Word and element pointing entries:
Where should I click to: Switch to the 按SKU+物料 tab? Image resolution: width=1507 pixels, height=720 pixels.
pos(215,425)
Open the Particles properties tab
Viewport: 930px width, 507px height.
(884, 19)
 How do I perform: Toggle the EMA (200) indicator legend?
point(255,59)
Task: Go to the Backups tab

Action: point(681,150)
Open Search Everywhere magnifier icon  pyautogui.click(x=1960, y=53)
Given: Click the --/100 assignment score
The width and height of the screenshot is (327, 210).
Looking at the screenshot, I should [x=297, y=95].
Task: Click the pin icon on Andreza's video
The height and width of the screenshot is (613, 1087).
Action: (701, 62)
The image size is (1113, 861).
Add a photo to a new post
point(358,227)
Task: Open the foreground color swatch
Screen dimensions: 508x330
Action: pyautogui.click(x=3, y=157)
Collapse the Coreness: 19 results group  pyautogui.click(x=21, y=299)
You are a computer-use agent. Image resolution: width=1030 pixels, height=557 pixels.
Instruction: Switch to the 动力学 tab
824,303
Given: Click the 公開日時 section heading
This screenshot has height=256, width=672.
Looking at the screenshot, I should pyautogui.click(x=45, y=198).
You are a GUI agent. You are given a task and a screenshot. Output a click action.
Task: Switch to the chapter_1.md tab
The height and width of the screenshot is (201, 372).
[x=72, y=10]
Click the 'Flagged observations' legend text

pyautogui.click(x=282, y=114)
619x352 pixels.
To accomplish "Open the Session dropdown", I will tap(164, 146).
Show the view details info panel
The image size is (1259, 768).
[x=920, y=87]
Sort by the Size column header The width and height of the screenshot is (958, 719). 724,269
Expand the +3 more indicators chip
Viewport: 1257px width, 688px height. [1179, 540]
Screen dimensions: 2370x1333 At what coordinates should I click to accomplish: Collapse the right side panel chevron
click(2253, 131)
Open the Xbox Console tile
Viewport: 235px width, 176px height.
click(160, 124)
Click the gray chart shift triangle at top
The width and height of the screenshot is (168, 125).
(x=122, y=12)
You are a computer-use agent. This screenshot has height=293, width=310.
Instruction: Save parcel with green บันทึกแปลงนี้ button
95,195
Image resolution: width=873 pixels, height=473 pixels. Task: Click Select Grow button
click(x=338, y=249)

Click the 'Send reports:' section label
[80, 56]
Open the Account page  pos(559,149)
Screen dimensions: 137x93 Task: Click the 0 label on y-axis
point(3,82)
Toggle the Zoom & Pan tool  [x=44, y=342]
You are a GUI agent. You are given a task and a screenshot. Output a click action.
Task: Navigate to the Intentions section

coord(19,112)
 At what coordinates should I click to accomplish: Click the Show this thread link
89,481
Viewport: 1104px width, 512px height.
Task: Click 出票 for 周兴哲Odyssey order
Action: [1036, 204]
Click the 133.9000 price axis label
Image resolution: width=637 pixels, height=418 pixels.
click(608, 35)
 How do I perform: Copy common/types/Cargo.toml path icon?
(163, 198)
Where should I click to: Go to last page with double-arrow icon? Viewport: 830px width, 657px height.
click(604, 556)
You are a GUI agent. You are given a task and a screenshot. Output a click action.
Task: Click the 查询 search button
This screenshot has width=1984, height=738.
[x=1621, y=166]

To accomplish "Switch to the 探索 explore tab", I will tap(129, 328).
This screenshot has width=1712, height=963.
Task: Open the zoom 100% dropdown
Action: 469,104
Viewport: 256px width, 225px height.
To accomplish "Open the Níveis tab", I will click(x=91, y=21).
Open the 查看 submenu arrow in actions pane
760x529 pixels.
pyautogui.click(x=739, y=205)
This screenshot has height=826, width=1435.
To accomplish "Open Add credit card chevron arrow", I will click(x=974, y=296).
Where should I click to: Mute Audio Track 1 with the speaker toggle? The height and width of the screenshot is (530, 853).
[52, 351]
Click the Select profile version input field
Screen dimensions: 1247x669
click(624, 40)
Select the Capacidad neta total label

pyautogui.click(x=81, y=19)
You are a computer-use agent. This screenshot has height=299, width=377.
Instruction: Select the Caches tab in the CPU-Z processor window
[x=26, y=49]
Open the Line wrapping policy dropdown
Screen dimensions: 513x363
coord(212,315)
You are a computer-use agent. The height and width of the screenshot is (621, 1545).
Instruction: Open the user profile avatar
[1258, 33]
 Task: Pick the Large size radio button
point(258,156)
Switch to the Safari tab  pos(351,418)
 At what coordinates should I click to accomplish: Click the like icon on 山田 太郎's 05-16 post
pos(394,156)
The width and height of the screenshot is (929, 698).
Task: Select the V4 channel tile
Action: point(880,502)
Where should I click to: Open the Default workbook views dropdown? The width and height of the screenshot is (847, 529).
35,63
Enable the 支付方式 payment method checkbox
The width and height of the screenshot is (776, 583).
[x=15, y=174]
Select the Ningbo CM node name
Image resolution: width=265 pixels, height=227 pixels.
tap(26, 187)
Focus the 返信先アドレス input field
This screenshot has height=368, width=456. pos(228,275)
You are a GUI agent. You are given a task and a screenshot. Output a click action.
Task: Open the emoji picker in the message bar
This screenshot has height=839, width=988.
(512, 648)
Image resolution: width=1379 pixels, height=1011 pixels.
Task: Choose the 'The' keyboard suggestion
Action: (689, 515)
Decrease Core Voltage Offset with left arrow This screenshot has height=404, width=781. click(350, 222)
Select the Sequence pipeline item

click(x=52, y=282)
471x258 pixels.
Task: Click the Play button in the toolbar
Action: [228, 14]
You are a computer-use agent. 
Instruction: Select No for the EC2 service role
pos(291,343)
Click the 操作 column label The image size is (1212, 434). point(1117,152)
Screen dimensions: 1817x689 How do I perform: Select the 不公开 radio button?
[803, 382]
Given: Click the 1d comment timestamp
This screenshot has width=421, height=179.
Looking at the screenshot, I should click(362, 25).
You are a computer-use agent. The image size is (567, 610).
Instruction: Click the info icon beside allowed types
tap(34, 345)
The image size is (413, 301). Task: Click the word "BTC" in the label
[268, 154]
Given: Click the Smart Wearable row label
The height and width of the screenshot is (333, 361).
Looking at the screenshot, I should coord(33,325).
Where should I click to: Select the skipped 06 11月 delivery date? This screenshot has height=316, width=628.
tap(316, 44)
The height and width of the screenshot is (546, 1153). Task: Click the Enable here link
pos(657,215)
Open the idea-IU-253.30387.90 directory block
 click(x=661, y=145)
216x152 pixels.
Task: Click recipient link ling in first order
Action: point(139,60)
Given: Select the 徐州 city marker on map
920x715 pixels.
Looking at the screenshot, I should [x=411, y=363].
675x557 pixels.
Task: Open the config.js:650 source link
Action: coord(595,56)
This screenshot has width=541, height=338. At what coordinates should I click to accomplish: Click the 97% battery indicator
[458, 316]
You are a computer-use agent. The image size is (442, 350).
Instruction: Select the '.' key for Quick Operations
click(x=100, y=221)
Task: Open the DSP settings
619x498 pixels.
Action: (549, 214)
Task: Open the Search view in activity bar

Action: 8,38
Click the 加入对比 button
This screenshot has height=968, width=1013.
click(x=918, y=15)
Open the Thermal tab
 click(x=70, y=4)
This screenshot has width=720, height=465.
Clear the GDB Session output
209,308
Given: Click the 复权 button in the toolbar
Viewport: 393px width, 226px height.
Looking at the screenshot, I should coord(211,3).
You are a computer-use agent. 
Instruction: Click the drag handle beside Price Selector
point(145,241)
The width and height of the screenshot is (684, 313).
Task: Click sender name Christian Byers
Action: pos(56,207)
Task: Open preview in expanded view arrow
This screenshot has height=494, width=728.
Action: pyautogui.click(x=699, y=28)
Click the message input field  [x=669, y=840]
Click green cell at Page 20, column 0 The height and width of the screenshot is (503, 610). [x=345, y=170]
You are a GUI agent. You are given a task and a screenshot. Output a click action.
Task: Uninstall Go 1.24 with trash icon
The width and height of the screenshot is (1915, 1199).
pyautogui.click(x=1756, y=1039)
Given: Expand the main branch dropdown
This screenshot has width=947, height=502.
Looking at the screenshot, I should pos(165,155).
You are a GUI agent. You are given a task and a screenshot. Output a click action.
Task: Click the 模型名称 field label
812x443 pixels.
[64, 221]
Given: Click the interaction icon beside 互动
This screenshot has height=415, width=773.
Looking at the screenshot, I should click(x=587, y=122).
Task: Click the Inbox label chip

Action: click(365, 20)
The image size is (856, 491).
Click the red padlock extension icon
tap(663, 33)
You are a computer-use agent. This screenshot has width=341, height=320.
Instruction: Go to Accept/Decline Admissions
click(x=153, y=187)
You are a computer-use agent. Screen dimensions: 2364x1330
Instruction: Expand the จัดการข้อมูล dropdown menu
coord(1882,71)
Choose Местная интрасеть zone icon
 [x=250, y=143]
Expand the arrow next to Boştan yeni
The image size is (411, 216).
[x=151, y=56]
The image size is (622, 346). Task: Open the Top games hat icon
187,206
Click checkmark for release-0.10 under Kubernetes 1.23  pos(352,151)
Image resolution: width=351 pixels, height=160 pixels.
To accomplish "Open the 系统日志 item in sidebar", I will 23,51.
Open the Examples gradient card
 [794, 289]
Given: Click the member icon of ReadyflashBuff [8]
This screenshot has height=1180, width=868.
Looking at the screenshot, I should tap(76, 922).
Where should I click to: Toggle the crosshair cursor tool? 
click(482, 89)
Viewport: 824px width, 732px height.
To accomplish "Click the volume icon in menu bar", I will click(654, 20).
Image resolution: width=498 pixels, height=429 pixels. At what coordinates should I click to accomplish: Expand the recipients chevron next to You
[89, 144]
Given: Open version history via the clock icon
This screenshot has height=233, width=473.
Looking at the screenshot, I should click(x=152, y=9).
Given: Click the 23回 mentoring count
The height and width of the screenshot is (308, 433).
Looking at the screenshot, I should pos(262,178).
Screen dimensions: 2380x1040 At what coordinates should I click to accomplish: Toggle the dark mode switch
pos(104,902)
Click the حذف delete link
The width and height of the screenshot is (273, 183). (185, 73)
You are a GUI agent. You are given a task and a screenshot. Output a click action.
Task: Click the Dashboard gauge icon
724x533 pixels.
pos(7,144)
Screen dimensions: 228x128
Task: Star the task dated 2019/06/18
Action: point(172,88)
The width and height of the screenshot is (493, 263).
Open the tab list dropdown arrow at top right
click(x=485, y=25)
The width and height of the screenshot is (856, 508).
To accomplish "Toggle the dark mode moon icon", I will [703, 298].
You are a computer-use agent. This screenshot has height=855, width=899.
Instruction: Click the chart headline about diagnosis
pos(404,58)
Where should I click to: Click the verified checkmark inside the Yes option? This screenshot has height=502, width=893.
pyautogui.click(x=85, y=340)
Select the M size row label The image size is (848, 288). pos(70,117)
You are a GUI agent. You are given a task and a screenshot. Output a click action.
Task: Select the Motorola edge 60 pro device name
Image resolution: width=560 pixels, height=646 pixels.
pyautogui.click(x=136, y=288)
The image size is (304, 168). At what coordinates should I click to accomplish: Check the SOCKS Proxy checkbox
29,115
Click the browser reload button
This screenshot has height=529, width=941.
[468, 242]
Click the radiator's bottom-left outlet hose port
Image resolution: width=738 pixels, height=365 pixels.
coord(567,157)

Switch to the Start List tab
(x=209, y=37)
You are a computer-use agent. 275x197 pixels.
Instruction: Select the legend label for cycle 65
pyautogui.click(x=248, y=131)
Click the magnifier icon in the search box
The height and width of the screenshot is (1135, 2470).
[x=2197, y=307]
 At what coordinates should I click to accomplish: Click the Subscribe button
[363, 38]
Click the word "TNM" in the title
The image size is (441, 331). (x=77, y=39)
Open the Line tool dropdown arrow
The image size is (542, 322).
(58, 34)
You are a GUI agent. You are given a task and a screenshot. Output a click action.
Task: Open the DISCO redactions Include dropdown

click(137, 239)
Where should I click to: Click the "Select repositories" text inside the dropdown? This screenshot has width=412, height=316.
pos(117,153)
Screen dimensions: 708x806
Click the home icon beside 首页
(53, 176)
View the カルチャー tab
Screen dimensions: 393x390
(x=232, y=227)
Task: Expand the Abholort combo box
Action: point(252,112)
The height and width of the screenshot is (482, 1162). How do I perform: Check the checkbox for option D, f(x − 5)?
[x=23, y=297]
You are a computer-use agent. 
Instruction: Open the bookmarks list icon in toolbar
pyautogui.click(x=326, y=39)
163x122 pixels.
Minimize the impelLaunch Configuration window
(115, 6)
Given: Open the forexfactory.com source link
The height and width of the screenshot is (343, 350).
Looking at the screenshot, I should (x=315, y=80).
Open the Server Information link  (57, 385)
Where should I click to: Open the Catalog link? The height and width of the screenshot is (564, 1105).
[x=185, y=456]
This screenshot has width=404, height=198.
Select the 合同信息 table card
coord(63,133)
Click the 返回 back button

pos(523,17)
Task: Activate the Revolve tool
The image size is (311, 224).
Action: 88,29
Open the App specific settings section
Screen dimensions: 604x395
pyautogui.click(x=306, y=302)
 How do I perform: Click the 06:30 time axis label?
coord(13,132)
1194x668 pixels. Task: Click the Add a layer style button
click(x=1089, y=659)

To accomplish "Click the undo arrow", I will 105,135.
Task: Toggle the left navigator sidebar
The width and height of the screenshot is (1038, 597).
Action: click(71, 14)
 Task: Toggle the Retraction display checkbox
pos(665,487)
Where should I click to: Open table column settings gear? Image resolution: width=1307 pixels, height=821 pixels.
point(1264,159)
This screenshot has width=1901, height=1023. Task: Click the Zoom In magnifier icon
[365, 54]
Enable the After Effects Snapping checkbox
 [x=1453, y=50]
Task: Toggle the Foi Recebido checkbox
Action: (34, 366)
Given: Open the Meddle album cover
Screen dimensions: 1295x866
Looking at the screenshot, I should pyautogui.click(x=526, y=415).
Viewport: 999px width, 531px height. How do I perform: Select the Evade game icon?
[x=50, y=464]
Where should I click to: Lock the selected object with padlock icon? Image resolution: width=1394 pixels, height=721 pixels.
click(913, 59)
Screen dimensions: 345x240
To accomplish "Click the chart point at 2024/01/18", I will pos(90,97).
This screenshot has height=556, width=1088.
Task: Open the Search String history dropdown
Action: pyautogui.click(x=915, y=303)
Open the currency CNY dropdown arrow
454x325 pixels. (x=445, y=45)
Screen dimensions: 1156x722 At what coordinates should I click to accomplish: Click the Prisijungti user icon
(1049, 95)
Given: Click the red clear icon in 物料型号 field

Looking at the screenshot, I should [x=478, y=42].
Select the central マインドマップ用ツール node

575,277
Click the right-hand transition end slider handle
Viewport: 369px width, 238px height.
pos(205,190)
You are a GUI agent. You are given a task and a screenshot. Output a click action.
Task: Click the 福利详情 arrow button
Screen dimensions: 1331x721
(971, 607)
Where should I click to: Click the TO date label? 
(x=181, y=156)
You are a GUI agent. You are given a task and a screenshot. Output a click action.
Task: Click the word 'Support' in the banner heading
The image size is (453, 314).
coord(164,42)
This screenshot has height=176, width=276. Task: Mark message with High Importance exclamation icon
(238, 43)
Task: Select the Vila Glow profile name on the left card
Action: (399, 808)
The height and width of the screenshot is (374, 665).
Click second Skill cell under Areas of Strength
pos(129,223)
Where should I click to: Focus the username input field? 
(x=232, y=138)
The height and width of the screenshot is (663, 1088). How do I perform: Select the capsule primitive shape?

### Exercise directions:
Output the records from the line with "has height=855, width=899." up to and including the line with "pos(117,153)", reproducing each line exactly.

### Result:
You are a computer-use agent. This screenshot has height=855, width=899.
Instruction: Click the chart headline about diagnosis
pos(404,58)
Where should I click to: Click the verified checkmark inside the Yes option? This screenshot has height=502, width=893.
pyautogui.click(x=85, y=340)
Select the M size row label The image size is (848, 288). pos(70,117)
You are a GUI agent. You are given a task and a screenshot. Output a click action.
Task: Select the Motorola edge 60 pro device name
Image resolution: width=560 pixels, height=646 pixels.
pyautogui.click(x=136, y=288)
The image size is (304, 168). At what coordinates should I click to accomplish: Check the SOCKS Proxy checkbox
29,115
Click the browser reload button
This screenshot has height=529, width=941.
[468, 242]
Click the radiator's bottom-left outlet hose port
Image resolution: width=738 pixels, height=365 pixels.
coord(567,157)

Switch to the Start List tab
(x=209, y=37)
You are a computer-use agent. 275x197 pixels.
Instruction: Select the legend label for cycle 65
pyautogui.click(x=248, y=131)
Click the magnifier icon in the search box
The height and width of the screenshot is (1135, 2470).
[x=2197, y=307]
 At what coordinates should I click to accomplish: Click the Subscribe button
[363, 38]
Click the word "TNM" in the title
The image size is (441, 331). (x=77, y=39)
Open the Line tool dropdown arrow
The image size is (542, 322).
(58, 34)
You are a GUI agent. You are given a task and a screenshot. Output a click action.
Task: Open the DISCO redactions Include dropdown

click(137, 239)
Where should I click to: Click the "Select repositories" text inside the dropdown? This screenshot has width=412, height=316.
pos(117,153)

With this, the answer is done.